→ LIVRES/IDÉES

L'ENFANT CÉLESTE

jonone1 280

 

 


UNE ÎLE, UN ASTRONOME ET DE LA LITTÉRATURE

Texte: Stéphanie Heeb


«L’Enfant céleste» de Maud Simonnot (2020, Les éditions de l’observatoire) est nommé pour le Prix Goncourt 2020.

Le 11 novembre, nous organisons (si nous le pouvons) une rencontre LES LIVRES QU'ON M - LE CHOIX GONCOURT en collaboration avec des étudiants de la Chaire de littérature et de civilisation française de l'ETHZ et le ROSE de l'Uni Zh. Bientôt plus d'infos


→ PRINT


À première vue, rien ne relie Tycho Brahe, l’astronome danois du 17ème siècle, «Hamlet» de Shakespeare et une petite île suédoise. Dans «L’Enfant céleste», Maud Simonnot montre les liens multiples qui réunissent ces trois sujets, en écrivant l’histoire d’une mère et de son fils. Mary a le cœur brisé et l’âme triste après une séparation, alors que Célian s’ennuie à l’école et, malgré sa grande curiosité, est désigné comme un «enfant paresseux.» À deux, ils fuient Paris pour retrouver un paradis caché, l’île de Ven, dans la mer qui sépare le Danemark de la Suède.

«Les reflets des vagues forment des paysages mouvants, les voiles blanches s’éloignent et se rapprochent sur les vibrations lumineuses de l’horizon.»

Ils découvrent sur l’île une nature farouche et enchanteresse. Mère et fils retrouvent leur amour de la nature, que Mary avait perdu depuis l’enfance, et que Célian ne pouvait pas connaître en ville. Les descriptions de l’île ont un caractère presque transcendant et font rêver de pays lointains et d’une vie plus «simple», en accord avec le rythme de la nature. La narration de cette sorte de fuite, où les protagonistes cherchent à échapper à l’ennui quotidien pour retrouver la «vraie» vie dans la nature, est presque devenu un stéréotype. Mais «L’Enfant céleste» évite de tomber dans le cliché de la nature comme notion abstraite par laquelle les protagonistes trouvent du sens dans leur vie – elle est simplement présente, à chaque moment, prête à être observée et vécue.

«Planète signifie ‘errante’.»

C’est depuis l’île de Ven que Tycho Brahe, l’astronome, a observé le ciel pendant 20 ans. Son histoire fascine Célian, qui se souvient de l’ordre des planètes, mais pas de l’ordre des jours de la semaine. Le ciel et les étoiles deviennent ainsi un point central autour duquel l’histoire orbite. Sur l’île, Célian parle de son héros avec «Des Esseintes», un professeur Shakespearien qui vient à Ven chaque année.
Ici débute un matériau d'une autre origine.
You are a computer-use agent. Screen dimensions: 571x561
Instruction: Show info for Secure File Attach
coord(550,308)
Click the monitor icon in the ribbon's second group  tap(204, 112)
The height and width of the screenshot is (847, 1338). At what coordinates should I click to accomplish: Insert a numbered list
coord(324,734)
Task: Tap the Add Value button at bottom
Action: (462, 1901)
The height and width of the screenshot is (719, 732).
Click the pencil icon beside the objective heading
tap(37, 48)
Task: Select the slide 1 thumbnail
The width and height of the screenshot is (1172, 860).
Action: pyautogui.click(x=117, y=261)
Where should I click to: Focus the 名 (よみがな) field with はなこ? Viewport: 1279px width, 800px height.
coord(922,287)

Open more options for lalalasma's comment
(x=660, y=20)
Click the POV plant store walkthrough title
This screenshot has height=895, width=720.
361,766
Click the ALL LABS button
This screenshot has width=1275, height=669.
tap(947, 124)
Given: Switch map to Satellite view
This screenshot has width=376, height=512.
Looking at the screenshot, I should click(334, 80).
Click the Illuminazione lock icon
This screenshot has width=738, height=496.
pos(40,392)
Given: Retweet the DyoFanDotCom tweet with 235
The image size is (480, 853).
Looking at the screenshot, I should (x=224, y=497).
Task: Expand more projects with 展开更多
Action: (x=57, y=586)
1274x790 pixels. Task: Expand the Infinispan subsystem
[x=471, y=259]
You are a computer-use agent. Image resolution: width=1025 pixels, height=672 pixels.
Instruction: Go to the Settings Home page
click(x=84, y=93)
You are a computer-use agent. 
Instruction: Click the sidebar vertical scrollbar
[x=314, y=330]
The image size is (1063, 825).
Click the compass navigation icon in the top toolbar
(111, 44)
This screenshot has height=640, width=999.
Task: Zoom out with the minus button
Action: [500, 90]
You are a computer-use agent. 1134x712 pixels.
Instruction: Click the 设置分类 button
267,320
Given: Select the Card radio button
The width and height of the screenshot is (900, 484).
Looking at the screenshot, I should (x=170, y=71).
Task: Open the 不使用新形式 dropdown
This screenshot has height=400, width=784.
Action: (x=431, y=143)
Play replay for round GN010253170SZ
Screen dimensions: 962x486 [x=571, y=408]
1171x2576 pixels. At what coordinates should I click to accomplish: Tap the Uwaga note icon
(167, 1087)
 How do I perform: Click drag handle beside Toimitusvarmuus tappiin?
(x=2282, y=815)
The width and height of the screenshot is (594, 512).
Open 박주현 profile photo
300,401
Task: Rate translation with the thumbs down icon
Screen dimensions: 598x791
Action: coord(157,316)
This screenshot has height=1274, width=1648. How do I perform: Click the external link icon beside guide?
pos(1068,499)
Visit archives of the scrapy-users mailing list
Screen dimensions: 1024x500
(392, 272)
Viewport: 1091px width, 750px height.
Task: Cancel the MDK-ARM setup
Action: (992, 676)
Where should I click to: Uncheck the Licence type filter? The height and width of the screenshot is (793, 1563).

D’après lui, la vie et le travail de Brahe auraient inspiré Shakespeare dans son œuvre, et plus particulièrement dans «Hamlet». Les citations du drame du prince danois se mêlent sans effort dans ce texte, qui pose les mêmes questions que Shakespeare: Qu’est-ce qui est important dans notre vie? Où commence la folie? Comment affronter les souffrances? Être ou ne pas être?

«Mais pour énoncer le plus évident, il fallait peut-être l’esprit d’un enfant»

Dans «l’Enfant céleste», c’est l’amour pour la nature, mais aussi pour l’autre, qui sauve Mary et Célian. L’auteure nous montre deux personnages très libres, qui restent quand même liés l’un à l’autre par cet amour inconditionnel qui caractérise la relation entre l’enfant et sa mère.

L’entrelacement de recherche historique et littéraire, d’écriture de nature, et de réflexion psychologique dans ce livre, tout dans moins que 200 pages, témoigne d’une maîtrise étonnante de la matière et de l’écriture. C’est un texte qui nous offre une échappatoire en ces jours de quasi-confinement – le lecteur peut s’enfuir sur l’île suédoise, mais aussi se perdre dans la prose admirable.